◆ Texte fourni
Quelles perspectives pour la gauche en Amérique latine
La situation est préoccupante, mais pas désespérée. Dilma ne s’est pas montrée pessimiste. Au Brésil, il y a actuellement une forte résistance face au gouvernement Bolsonaro. La société bouge. Différents secteurs se sont mobilisés : les paysans, les ouvriers, les femmes, les étudiants, les Indiens… C’est une lutte à moyen-long terme.
Le néofascisme se heurte aussi à ses propres contradictions. Le fascisme aime l’ordre, un ordre strict, mais il provoque le désordre. Sous Bolsonaro, les milices privées se sont multipliées, mais elles vont causer une augmentation de la violence et déstabiliser le pays.
Le Mexique, deuxième plus grand pays, a depuis peu un président de gauche. Ailleurs aussi en Amérique latine il y a des chances que la gauche revienne au pouvoir. Le meilleur espoir de changement est en Argentine, troisième plus grand pays de la région. Lors du premier tour des élections, l’équipe Fernández-Kirchner de la gauche populiste a obtenu 53% des voix. Il devrait y en avoir encore beaucoup plus lors du second tour. En Uruguay ainsi qu’en Bolivie, d’importantes élections auront lieu bientôt. La situation en Colombie est très préoccupante. L’accord de paix était d’une importance cruciale pour la stabilité politique en Amérique latine. Suite au non-respect de l’accord par le gouvernement colombien, les anciens combattants de guérilla ont repris les armes. Ce qui met le pays dans une situation très compliquée.
Peu après cette conférence, des protestations massives contre les hausses de prix et l’épargne ont éclaté en Équateur. Elles s’inscrivent parfaitement dans le cadre de ce que Dilma a décrit au cours de sa conférence.
Source: Investig’Action
* Dilma Rousseff a donné sa conférence lors d’une table ronde à laquelle ont également participé Abel Prieto, ancien ministre de la Culture de Cuba, et Maurice Lemoine, journaliste renommé du Monde Diplomatique. La table ronde a eu lieu dans le cadre de Manifesta, le 21/22 septembre à Belgique, et était organisée par Cubanismo.

◆ Exercice proposé A
Recopiez à l'identique toutes les lignes des enregistrements ci-dessous, en omettant les images.

◆ Données extraites
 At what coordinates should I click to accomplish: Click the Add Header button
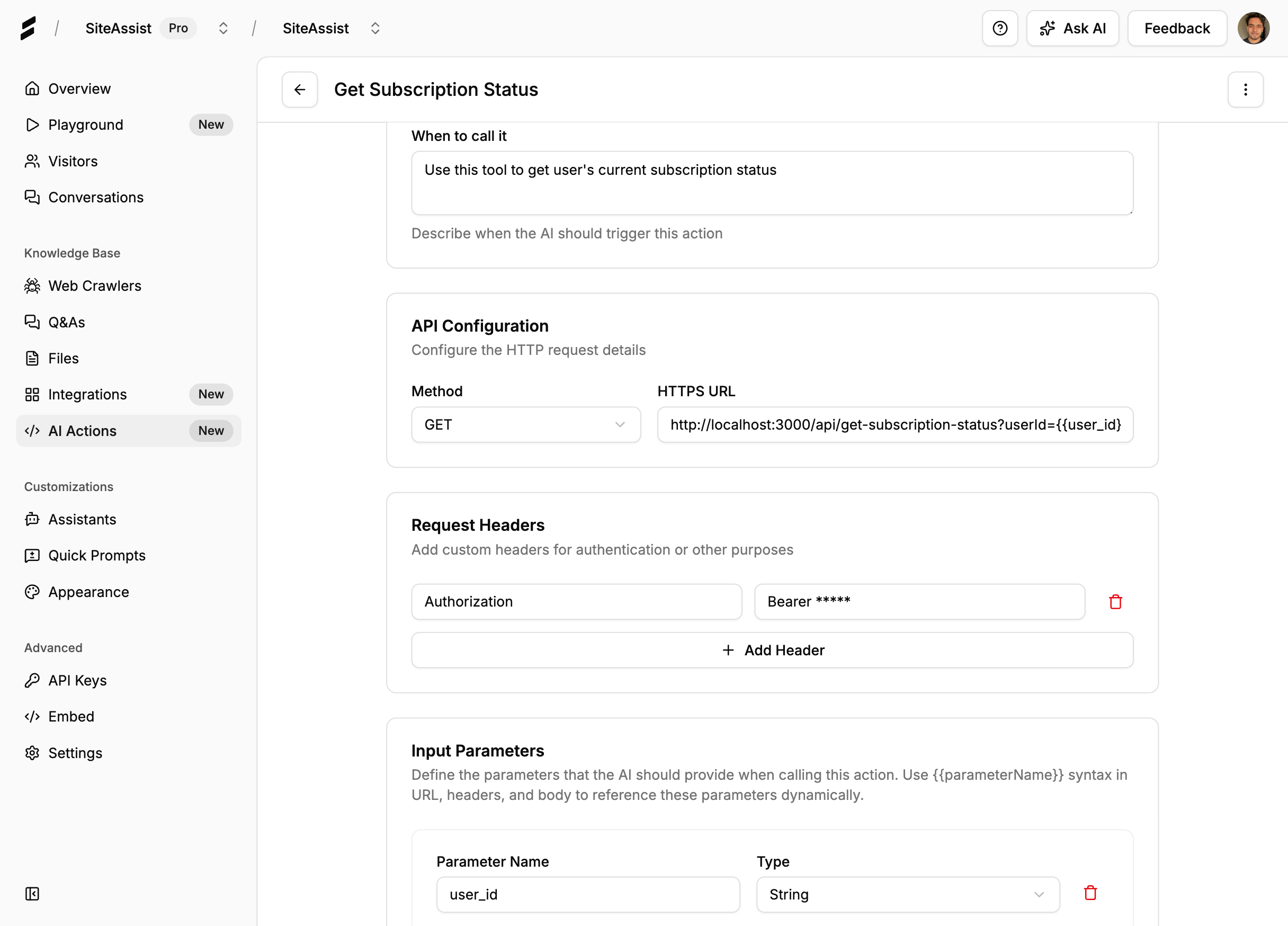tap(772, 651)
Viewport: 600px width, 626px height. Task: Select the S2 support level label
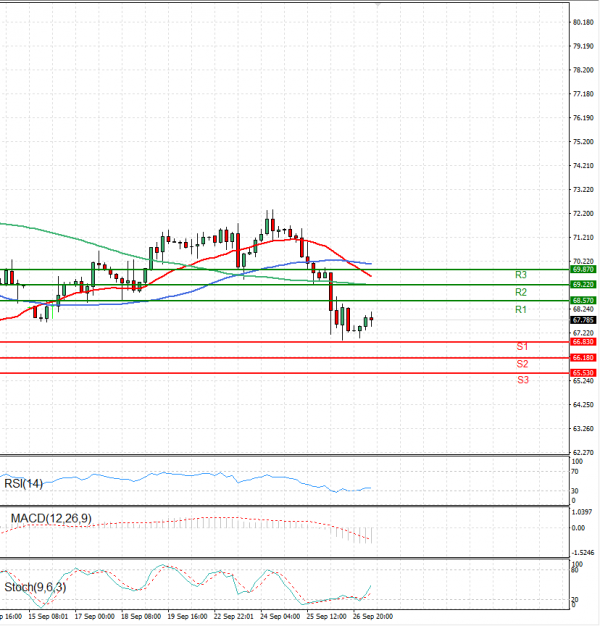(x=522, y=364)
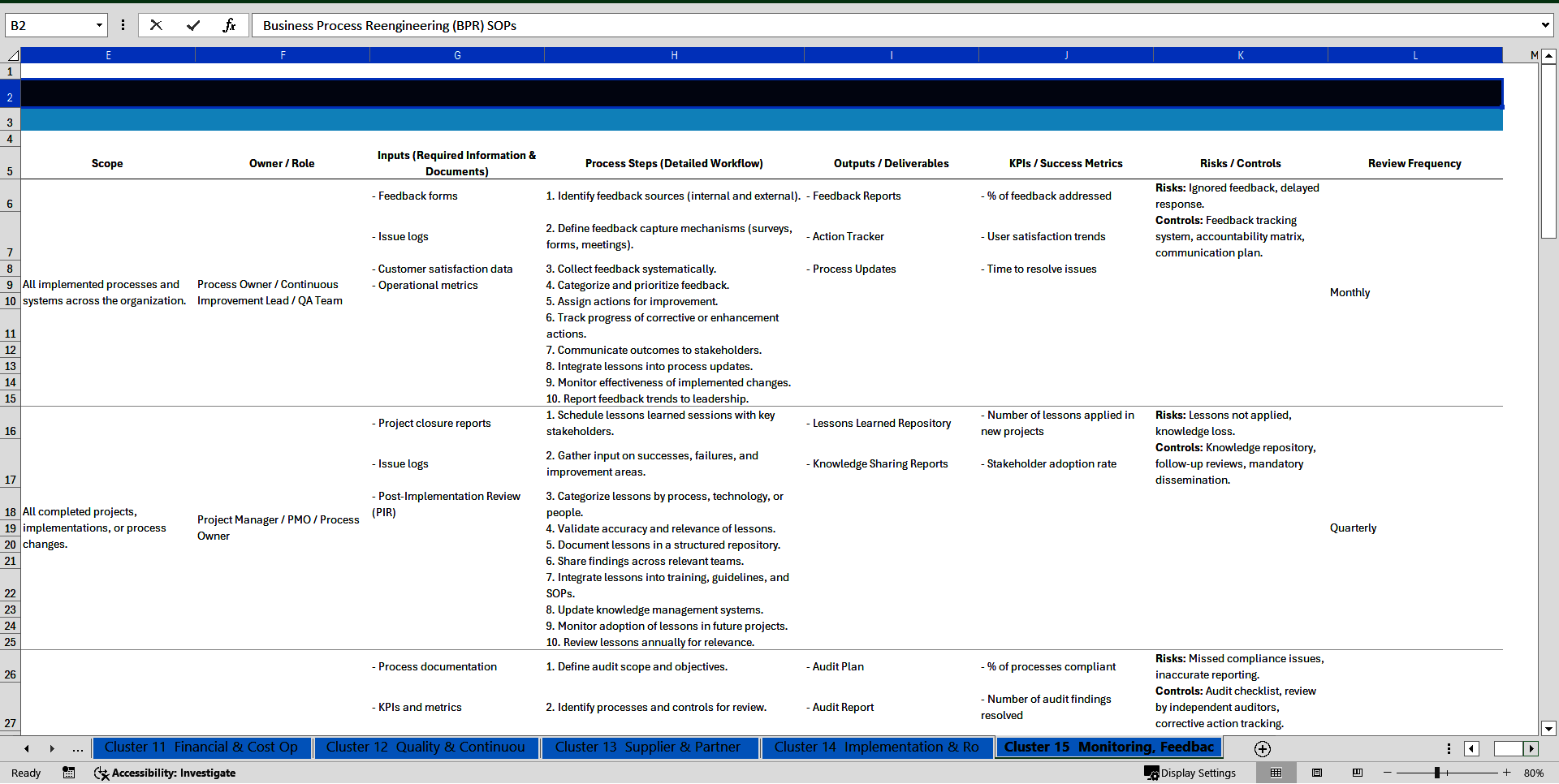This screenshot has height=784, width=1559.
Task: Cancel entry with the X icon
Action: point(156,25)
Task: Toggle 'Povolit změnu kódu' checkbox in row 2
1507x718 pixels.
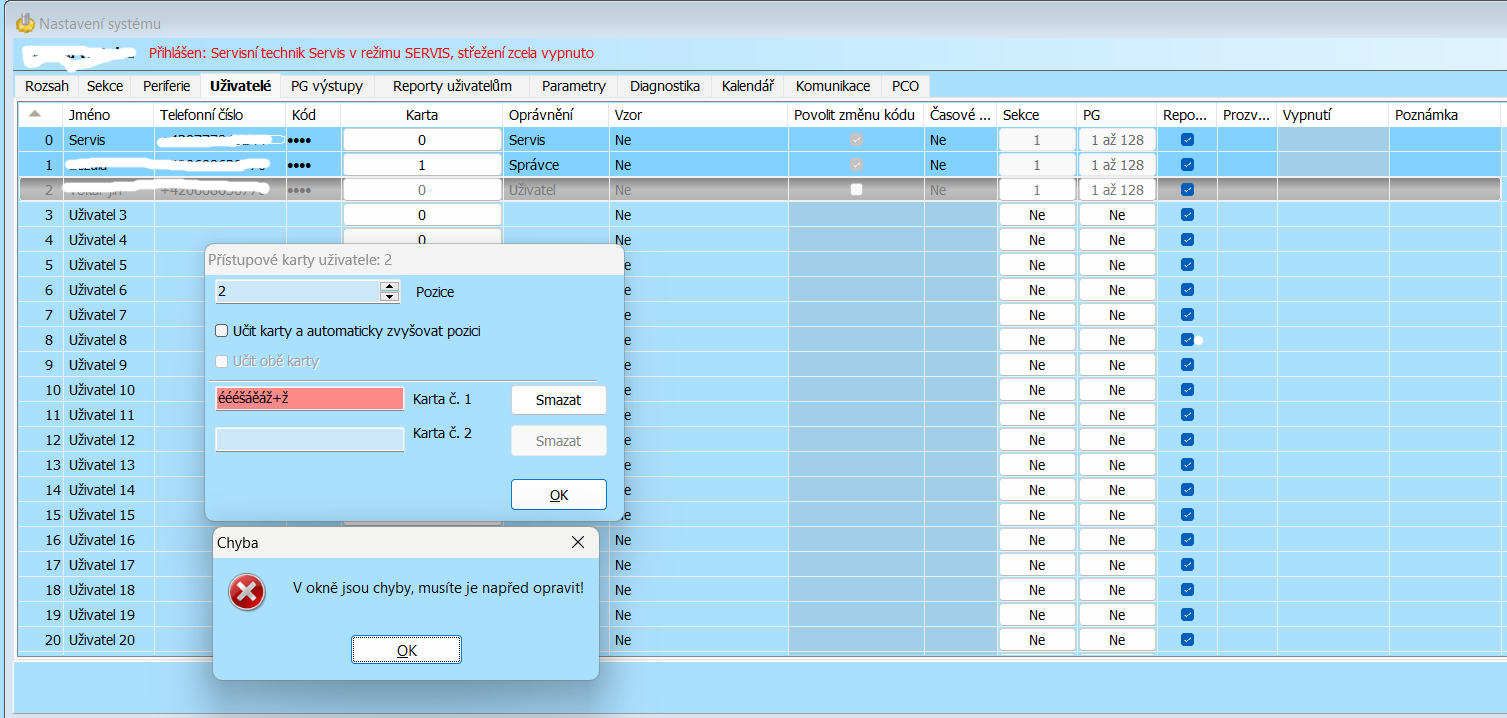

◆ Exercice proposé B
D'après le texte sur la gauche en Amérique latine, quel pourcentage des voix l'équipe Fernández-Kirchner a-t-elle obtenu au premier tour des élections en Argentine ?

◆ Corrigé détaillé A
 At what coordinates should I click to accomplish: Click the Add Header button
tap(772, 651)
Viewport: 600px width, 626px height. Task: Select the S2 support level label
(x=522, y=364)
This screenshot has height=784, width=1559.
Task: Cancel entry with the X icon
Action: point(156,25)
Task: Toggle 'Povolit změnu kódu' checkbox in row 2
1507x718 pixels.

◆ Corrigé détaillé B
53 % des voix.